◆ **READING PASSAGE**
Weaver comes up with his questions, knows what he wants to get at, and then sits back and lets his subject tell us what it was like to fight cardboard space ships and rubber monsters, all of it, it would seem, for very little money.

Like his previous books, SCIENCE FICTION CONFIDENTIAL is a funny and fascinating look at making movies on a shoestring budget for a public that wasn't quite as spoiled or as fussy as we are now.
Samutilar
Hot on the heels of the acclaimed I Was A Monster Movie Maker, genre film interviewer Tom Weaver returns with another volume of collected interviews. Science Fiction Confidential presents 23 interviews with various genre personalities. Two names readers should recognize instantly: Alex Gordon and David (Al) Hedison; other names may initially leave readers scratching their heads in non-recognition: Tod Griffin (She Demons), Russ Doughten (producer of The Blob), Robert Ellenstein (a live television production of The Hunchback Of Notre Dame), Lyn Thomas (Space Master X-7), among many others. All but one of the interviews have appeared in abridged versions elsewhere; here they are printed in their entirety. (And the Preface to the book is not to be missed!)

◆ **SUPPLIED MATERIAL**
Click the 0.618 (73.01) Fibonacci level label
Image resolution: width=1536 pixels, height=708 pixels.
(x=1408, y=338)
...
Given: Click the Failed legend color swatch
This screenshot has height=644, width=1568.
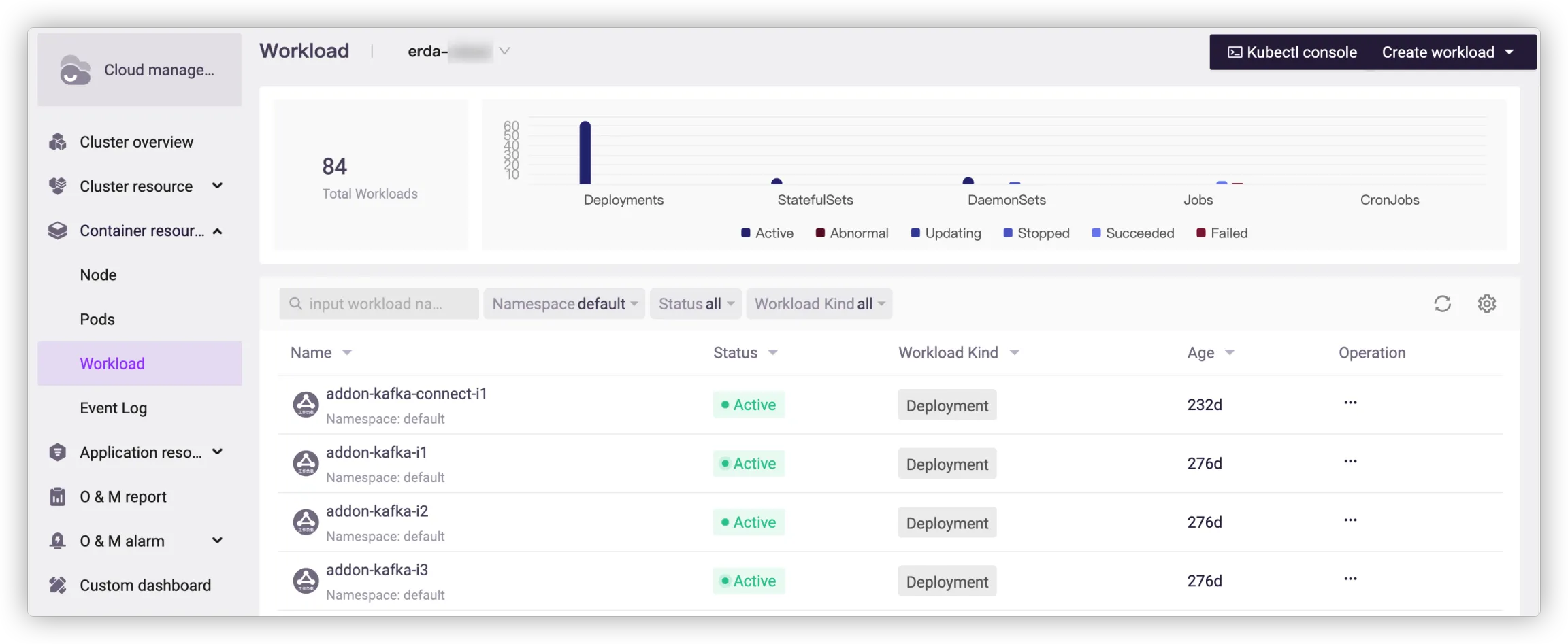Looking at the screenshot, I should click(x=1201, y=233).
--
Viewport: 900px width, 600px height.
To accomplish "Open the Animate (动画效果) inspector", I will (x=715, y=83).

◆ **DIRECTIONS**
(a) Transcribe the part of the Science Fiction Confidential review that opens with the words containing "Weaver comes up" and closes with "we are now.".
(b) Go on with the review of Science Fiction Confidential, starting right after its final sentence.

◆ **RESPONSES TO THE EXERCISE**
(a)
Weaver comes up with his questions, knows what he wants to get at, and then sits back and lets his subject tell us what it was like to fight cardboard space ships and rubber monsters, all of it, it would seem, for very little money.

Like his previous books, SCIENCE FICTION CONFIDENTIAL is a funny and fascinating look at making movies on a shoestring budget for a public that wasn't quite as spoiled or as fussy as we are now.

(b)
Among the many treats to be found: Richard Gordon relates how he got Bela Lugosi into the film Mother Riley Meets The Vampire; John D.F. Black discusses his writing the screenplay for The Unearthly and tells a hilarious (and infamous) story involving John Carradine and John Barrymore; John Alvin talks of working with Peter Lorre in The Beast With Five Fingers, and relates an ironic and sad anecdote involving Christopher Reeve; Anthony Cardoza, producer of The Beast Of Yucca Flats, discusses not only the movie, but much about the late Tor Johnson; David Hedison talks at length about The Fly and The Lost World, and has surprisingly little to say about Vincent Price (but there’s a reason!); and much more.

The highlight of the book for me, however, is an interview with actress Phoebe Dorin. Here, Dorin spends little time talking about herself. Instead, she spends most of the interview recounting her long relationship (both professional and as friends) with the late actor, Michael Dunn.
Readers will remember Dunn best from his recurring role as Dr. Miguelito Loveless on The Wild, Wild West television series. Dunn, a victim of a bone disease that caused his shortness (he was often incorrectly labeled a dwarf) and early death, becomes a larger-than-life figure in the hands of Dorin. Many fans may not know that Dunn was an actor on Broadway (and received a Tony nomination), had an incredibly accomplished singing voice, and was a nightclub performer, teaming with Dorin for a song-and-comedy act that became both very popular and acclaimed.

It is refreshing and welcome to finally read something about Dunn that does more than concentrate on just The Wild, Wild West portion of his career (although it IS discussed here), or that focuses almost exclusively on his size. Learning the many things we do about Dorin and Dunn’s relationship, and Dunn in particular, is both fascinating and heartbreaking. Michael Dunn had a bigger heart and was a “bigger” person than most people of normal stature, and this sentiment comes through beautifully thanks to Dorin. Rarely has an interview moved me as this one did.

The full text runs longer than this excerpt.